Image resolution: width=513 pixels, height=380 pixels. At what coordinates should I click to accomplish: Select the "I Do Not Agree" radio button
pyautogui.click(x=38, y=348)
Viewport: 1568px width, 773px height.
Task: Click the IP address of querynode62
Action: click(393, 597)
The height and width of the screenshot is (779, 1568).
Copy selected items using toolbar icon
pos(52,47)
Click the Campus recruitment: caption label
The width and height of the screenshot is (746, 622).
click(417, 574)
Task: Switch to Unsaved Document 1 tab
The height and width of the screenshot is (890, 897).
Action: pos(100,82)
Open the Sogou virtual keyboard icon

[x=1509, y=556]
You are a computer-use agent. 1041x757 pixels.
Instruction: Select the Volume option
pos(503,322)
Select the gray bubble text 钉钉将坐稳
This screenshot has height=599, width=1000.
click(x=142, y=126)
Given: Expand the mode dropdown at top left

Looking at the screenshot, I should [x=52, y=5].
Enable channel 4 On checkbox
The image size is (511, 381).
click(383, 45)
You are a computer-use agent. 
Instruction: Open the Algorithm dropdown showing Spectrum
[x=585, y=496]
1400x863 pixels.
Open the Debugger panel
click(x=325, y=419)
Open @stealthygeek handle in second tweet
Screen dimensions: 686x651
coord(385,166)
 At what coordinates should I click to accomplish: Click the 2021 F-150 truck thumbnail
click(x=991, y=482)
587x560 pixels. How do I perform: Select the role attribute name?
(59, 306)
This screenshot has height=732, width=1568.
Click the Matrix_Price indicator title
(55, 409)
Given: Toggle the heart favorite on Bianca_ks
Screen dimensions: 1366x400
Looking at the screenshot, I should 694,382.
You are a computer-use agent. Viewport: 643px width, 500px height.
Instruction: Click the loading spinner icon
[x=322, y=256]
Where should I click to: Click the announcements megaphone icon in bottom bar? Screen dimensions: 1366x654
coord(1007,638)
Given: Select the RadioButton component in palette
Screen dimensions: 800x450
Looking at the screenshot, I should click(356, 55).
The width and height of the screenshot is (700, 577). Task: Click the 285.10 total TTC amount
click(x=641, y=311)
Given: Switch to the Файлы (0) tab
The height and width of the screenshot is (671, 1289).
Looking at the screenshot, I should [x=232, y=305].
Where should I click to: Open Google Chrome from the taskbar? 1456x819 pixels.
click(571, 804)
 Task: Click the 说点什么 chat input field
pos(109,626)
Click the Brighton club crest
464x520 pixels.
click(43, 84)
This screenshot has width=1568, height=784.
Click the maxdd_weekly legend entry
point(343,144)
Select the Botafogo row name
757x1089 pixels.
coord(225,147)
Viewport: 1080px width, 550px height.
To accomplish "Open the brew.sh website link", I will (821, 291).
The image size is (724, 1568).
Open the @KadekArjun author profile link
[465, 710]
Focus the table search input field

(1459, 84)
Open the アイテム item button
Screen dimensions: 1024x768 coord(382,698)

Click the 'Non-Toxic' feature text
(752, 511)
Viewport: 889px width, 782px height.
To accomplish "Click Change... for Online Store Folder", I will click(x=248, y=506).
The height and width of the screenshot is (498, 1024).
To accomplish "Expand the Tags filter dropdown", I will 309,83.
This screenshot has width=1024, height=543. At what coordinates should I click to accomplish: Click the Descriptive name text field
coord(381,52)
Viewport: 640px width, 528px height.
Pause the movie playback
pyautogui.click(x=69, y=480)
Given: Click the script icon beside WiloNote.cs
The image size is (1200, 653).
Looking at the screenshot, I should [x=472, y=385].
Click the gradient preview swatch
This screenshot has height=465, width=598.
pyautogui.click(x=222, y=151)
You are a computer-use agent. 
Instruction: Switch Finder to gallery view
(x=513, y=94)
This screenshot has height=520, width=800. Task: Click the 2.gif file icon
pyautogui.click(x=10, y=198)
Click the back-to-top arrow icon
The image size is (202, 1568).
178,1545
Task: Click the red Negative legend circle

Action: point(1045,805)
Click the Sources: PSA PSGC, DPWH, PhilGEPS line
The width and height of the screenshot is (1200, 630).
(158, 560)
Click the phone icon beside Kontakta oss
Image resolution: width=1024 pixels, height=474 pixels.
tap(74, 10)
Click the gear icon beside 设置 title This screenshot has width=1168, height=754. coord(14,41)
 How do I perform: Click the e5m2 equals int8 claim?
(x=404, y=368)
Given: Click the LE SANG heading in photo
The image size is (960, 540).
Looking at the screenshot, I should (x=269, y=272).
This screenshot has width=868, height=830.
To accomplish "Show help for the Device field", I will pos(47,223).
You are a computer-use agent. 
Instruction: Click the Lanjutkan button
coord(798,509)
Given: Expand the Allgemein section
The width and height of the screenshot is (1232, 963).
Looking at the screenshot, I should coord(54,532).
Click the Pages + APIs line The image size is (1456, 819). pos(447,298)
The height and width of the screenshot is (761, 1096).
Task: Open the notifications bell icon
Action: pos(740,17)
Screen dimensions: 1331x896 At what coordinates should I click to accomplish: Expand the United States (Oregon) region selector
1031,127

> [Request] Please repeat the data above, swapping "Debugger panel" for "Debugger tab" and leaving everything else unchanged.

> [Expected output]
Image resolution: width=513 pixels, height=380 pixels. At what coordinates should I click to accomplish: Select the "I Do Not Agree" radio button
pyautogui.click(x=38, y=348)
Viewport: 1568px width, 773px height.
Task: Click the IP address of querynode62
Action: click(393, 597)
The height and width of the screenshot is (779, 1568).
Copy selected items using toolbar icon
pos(52,47)
Click the Campus recruitment: caption label
The width and height of the screenshot is (746, 622).
click(417, 574)
Task: Switch to Unsaved Document 1 tab
The height and width of the screenshot is (890, 897).
Action: pos(100,82)
Open the Sogou virtual keyboard icon

[x=1509, y=556]
You are a computer-use agent. 1041x757 pixels.
Instruction: Select the Volume option
pos(503,322)
Select the gray bubble text 钉钉将坐稳
This screenshot has height=599, width=1000.
click(x=142, y=126)
Given: Expand the mode dropdown at top left

Looking at the screenshot, I should [x=52, y=5].
Enable channel 4 On checkbox
The image size is (511, 381).
click(383, 45)
You are a computer-use agent. 
Instruction: Open the Algorithm dropdown showing Spectrum
[x=585, y=496]
1400x863 pixels.
Open the Debugger tab
click(x=325, y=419)
Open @stealthygeek handle in second tweet
Screen dimensions: 686x651
coord(385,166)
 At what coordinates should I click to accomplish: Click the 2021 F-150 truck thumbnail
click(x=991, y=482)
587x560 pixels. How do I perform: Select the role attribute name?
(59, 306)
This screenshot has height=732, width=1568.
Click the Matrix_Price indicator title
(55, 409)
Given: Toggle the heart favorite on Bianca_ks
Screen dimensions: 1366x400
Looking at the screenshot, I should 694,382.
You are a computer-use agent. Viewport: 643px width, 500px height.
Instruction: Click the loading spinner icon
[x=322, y=256]
Where should I click to: Click the announcements megaphone icon in bottom bar? Screen dimensions: 1366x654
coord(1007,638)
Given: Select the RadioButton component in palette
Screen dimensions: 800x450
Looking at the screenshot, I should click(356, 55).
The width and height of the screenshot is (700, 577). Task: Click the 285.10 total TTC amount
click(x=641, y=311)
Given: Switch to the Файлы (0) tab
The height and width of the screenshot is (671, 1289).
Looking at the screenshot, I should [x=232, y=305].
Where should I click to: Open Google Chrome from the taskbar? 1456x819 pixels.
click(571, 804)
 Task: Click the 说点什么 chat input field
pos(109,626)
Click the Brighton club crest
464x520 pixels.
click(43, 84)
This screenshot has width=1568, height=784.
Click the maxdd_weekly legend entry
point(343,144)
Select the Botafogo row name
757x1089 pixels.
coord(225,147)
Viewport: 1080px width, 550px height.
To accomplish "Open the brew.sh website link", I will (821, 291).
The image size is (724, 1568).
Open the @KadekArjun author profile link
[465, 710]
Focus the table search input field

(1459, 84)
Open the アイテム item button
Screen dimensions: 1024x768 coord(382,698)

Click the 'Non-Toxic' feature text
(752, 511)
Viewport: 889px width, 782px height.
To accomplish "Click Change... for Online Store Folder", I will click(x=248, y=506).
The height and width of the screenshot is (498, 1024).
To accomplish "Expand the Tags filter dropdown", I will 309,83.
This screenshot has width=1024, height=543. At what coordinates should I click to accomplish: Click the Descriptive name text field
coord(381,52)
Viewport: 640px width, 528px height.
Pause the movie playback
pyautogui.click(x=69, y=480)
Given: Click the script icon beside WiloNote.cs
The image size is (1200, 653).
Looking at the screenshot, I should [x=472, y=385].
Click the gradient preview swatch
This screenshot has height=465, width=598.
pyautogui.click(x=222, y=151)
You are a computer-use agent. 
Instruction: Switch Finder to gallery view
(x=513, y=94)
This screenshot has height=520, width=800. Task: Click the 2.gif file icon
pyautogui.click(x=10, y=198)
Click the back-to-top arrow icon
The image size is (202, 1568).
178,1545
Task: Click the red Negative legend circle

Action: point(1045,805)
Click the Sources: PSA PSGC, DPWH, PhilGEPS line
The width and height of the screenshot is (1200, 630).
(158, 560)
Click the phone icon beside Kontakta oss
Image resolution: width=1024 pixels, height=474 pixels.
tap(74, 10)
Click the gear icon beside 设置 title This screenshot has width=1168, height=754. coord(14,41)
 How do I perform: Click the e5m2 equals int8 claim?
(x=404, y=368)
Given: Click the LE SANG heading in photo
The image size is (960, 540).
Looking at the screenshot, I should (x=269, y=272).
This screenshot has width=868, height=830.
To accomplish "Show help for the Device field", I will pos(47,223).
You are a computer-use agent. 
Instruction: Click the Lanjutkan button
coord(798,509)
Given: Expand the Allgemein section
The width and height of the screenshot is (1232, 963).
Looking at the screenshot, I should coord(54,532).
Click the Pages + APIs line The image size is (1456, 819). pos(447,298)
The height and width of the screenshot is (761, 1096).
Task: Open the notifications bell icon
Action: pos(740,17)
Screen dimensions: 1331x896 At what coordinates should I click to accomplish: Expand the United States (Oregon) region selector
1031,127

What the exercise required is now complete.